* _Instruction_: Copy out the material below word for word, line by line, changing nothing.

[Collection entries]
..........

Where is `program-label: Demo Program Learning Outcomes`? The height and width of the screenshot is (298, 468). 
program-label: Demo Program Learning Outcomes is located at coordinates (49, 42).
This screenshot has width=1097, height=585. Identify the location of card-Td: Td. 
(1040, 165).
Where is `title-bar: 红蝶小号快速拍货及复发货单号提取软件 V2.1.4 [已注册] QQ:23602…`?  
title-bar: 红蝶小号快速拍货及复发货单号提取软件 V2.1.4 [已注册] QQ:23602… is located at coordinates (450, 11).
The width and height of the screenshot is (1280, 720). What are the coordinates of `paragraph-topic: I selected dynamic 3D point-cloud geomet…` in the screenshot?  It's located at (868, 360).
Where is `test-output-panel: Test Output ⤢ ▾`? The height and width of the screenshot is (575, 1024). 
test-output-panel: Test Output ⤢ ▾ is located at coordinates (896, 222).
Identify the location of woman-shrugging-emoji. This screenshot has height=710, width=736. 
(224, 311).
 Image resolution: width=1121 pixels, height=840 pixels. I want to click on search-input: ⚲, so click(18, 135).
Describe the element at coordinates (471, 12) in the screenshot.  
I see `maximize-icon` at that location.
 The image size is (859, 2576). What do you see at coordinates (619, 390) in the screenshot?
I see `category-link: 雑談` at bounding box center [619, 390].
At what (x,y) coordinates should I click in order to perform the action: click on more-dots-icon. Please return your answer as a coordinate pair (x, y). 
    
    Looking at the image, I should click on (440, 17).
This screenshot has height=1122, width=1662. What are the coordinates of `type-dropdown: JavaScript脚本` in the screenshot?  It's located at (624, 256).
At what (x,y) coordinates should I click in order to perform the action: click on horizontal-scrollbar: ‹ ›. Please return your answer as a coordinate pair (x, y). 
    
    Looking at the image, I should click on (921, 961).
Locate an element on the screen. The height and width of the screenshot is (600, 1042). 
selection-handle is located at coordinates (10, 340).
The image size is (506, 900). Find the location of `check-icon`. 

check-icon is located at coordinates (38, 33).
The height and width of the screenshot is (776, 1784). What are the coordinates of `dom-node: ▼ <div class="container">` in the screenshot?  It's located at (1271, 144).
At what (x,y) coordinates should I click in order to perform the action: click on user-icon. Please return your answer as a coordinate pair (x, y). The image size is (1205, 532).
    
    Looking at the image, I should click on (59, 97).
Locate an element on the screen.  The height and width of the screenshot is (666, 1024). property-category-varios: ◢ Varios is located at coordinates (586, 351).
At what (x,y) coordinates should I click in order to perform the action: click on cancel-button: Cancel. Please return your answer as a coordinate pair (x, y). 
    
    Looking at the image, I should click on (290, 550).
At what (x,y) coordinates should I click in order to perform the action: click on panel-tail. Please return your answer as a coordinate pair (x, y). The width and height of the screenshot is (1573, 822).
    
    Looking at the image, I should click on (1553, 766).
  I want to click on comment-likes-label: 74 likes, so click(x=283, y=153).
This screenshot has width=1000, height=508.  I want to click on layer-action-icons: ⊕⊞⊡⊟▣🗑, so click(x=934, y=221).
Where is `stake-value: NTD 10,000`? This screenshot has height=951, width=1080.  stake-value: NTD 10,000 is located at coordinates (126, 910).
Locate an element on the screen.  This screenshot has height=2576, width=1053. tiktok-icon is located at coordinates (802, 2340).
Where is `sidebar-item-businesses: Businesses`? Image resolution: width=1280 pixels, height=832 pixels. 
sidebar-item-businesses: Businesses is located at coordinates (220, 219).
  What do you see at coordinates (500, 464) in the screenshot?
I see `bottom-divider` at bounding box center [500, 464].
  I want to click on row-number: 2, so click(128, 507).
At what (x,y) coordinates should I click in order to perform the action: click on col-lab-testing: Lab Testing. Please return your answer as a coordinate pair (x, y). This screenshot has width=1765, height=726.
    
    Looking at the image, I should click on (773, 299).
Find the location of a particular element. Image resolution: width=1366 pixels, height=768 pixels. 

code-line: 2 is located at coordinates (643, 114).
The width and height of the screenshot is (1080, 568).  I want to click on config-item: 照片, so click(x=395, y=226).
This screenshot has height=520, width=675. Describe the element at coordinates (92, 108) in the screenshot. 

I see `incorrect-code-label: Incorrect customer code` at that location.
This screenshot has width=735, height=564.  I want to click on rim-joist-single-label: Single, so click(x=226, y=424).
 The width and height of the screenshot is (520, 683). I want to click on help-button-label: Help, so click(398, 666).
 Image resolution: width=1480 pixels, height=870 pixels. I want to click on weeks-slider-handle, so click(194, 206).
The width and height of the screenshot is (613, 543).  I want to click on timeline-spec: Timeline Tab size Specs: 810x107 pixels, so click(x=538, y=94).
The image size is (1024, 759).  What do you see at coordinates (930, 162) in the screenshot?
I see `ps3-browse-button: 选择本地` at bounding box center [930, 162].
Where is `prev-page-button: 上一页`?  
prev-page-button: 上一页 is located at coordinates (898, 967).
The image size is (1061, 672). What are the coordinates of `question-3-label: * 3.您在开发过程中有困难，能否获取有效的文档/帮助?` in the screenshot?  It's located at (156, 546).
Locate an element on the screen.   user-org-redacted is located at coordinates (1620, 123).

..........

* _Written response_:
Where is `program-label: Demo Program Learning Outcomes`? The height and width of the screenshot is (298, 468). 
program-label: Demo Program Learning Outcomes is located at coordinates (49, 42).
This screenshot has width=1097, height=585. Identify the location of card-Td: Td. 
(1040, 165).
Where is `title-bar: 红蝶小号快速拍货及复发货单号提取软件 V2.1.4 [已注册] QQ:23602…`?  
title-bar: 红蝶小号快速拍货及复发货单号提取软件 V2.1.4 [已注册] QQ:23602… is located at coordinates (450, 11).
The width and height of the screenshot is (1280, 720). What are the coordinates of `paragraph-topic: I selected dynamic 3D point-cloud geomet…` in the screenshot?  It's located at (868, 360).
Where is `test-output-panel: Test Output ⤢ ▾`? The height and width of the screenshot is (575, 1024). 
test-output-panel: Test Output ⤢ ▾ is located at coordinates (896, 222).
Identify the location of woman-shrugging-emoji. This screenshot has height=710, width=736. 
(224, 311).
 Image resolution: width=1121 pixels, height=840 pixels. I want to click on search-input: ⚲, so click(18, 135).
Describe the element at coordinates (471, 12) in the screenshot.  
I see `maximize-icon` at that location.
 The image size is (859, 2576). What do you see at coordinates (619, 390) in the screenshot?
I see `category-link: 雑談` at bounding box center [619, 390].
At what (x,y) coordinates should I click in order to perform the action: click on more-dots-icon. Please return your answer as a coordinate pair (x, y). 
    
    Looking at the image, I should click on (440, 17).
This screenshot has height=1122, width=1662. What are the coordinates of `type-dropdown: JavaScript脚本` in the screenshot?  It's located at (624, 256).
At what (x,y) coordinates should I click in order to perform the action: click on horizontal-scrollbar: ‹ ›. Please return your answer as a coordinate pair (x, y). 
    
    Looking at the image, I should click on (921, 961).
Locate an element on the screen. The height and width of the screenshot is (600, 1042). 
selection-handle is located at coordinates (10, 340).
The image size is (506, 900). Find the location of `check-icon`. 

check-icon is located at coordinates (38, 33).
The height and width of the screenshot is (776, 1784). What are the coordinates of `dom-node: ▼ <div class="container">` in the screenshot?  It's located at (1271, 144).
At what (x,y) coordinates should I click in order to perform the action: click on user-icon. Please return your answer as a coordinate pair (x, y). The image size is (1205, 532).
    
    Looking at the image, I should click on (59, 97).
Locate an element on the screen.  The height and width of the screenshot is (666, 1024). property-category-varios: ◢ Varios is located at coordinates (586, 351).
At what (x,y) coordinates should I click in order to perform the action: click on cancel-button: Cancel. Please return your answer as a coordinate pair (x, y). 
    
    Looking at the image, I should click on (290, 550).
At what (x,y) coordinates should I click in order to perform the action: click on panel-tail. Please return your answer as a coordinate pair (x, y). The width and height of the screenshot is (1573, 822).
    
    Looking at the image, I should click on (1553, 766).
  I want to click on comment-likes-label: 74 likes, so click(x=283, y=153).
This screenshot has width=1000, height=508.  I want to click on layer-action-icons: ⊕⊞⊡⊟▣🗑, so click(x=934, y=221).
Where is `stake-value: NTD 10,000`? This screenshot has height=951, width=1080.  stake-value: NTD 10,000 is located at coordinates (126, 910).
Locate an element on the screen.  This screenshot has height=2576, width=1053. tiktok-icon is located at coordinates (802, 2340).
Where is `sidebar-item-businesses: Businesses`? Image resolution: width=1280 pixels, height=832 pixels. 
sidebar-item-businesses: Businesses is located at coordinates (220, 219).
  What do you see at coordinates (500, 464) in the screenshot?
I see `bottom-divider` at bounding box center [500, 464].
  I want to click on row-number: 2, so click(128, 507).
At what (x,y) coordinates should I click in order to perform the action: click on col-lab-testing: Lab Testing. Please return your answer as a coordinate pair (x, y). This screenshot has width=1765, height=726.
    
    Looking at the image, I should click on (773, 299).
Find the location of a particular element. Image resolution: width=1366 pixels, height=768 pixels. 

code-line: 2 is located at coordinates (643, 114).
The width and height of the screenshot is (1080, 568).  I want to click on config-item: 照片, so click(x=395, y=226).
This screenshot has height=520, width=675. Describe the element at coordinates (92, 108) in the screenshot. 

I see `incorrect-code-label: Incorrect customer code` at that location.
This screenshot has width=735, height=564.  I want to click on rim-joist-single-label: Single, so click(x=226, y=424).
 The width and height of the screenshot is (520, 683). I want to click on help-button-label: Help, so click(398, 666).
 Image resolution: width=1480 pixels, height=870 pixels. I want to click on weeks-slider-handle, so click(194, 206).
The width and height of the screenshot is (613, 543).  I want to click on timeline-spec: Timeline Tab size Specs: 810x107 pixels, so click(x=538, y=94).
The image size is (1024, 759).  What do you see at coordinates (930, 162) in the screenshot?
I see `ps3-browse-button: 选择本地` at bounding box center [930, 162].
Where is `prev-page-button: 上一页`?  
prev-page-button: 上一页 is located at coordinates (898, 967).
The image size is (1061, 672). What are the coordinates of `question-3-label: * 3.您在开发过程中有困难，能否获取有效的文档/帮助?` in the screenshot?  It's located at (156, 546).
Locate an element on the screen.   user-org-redacted is located at coordinates (1620, 123).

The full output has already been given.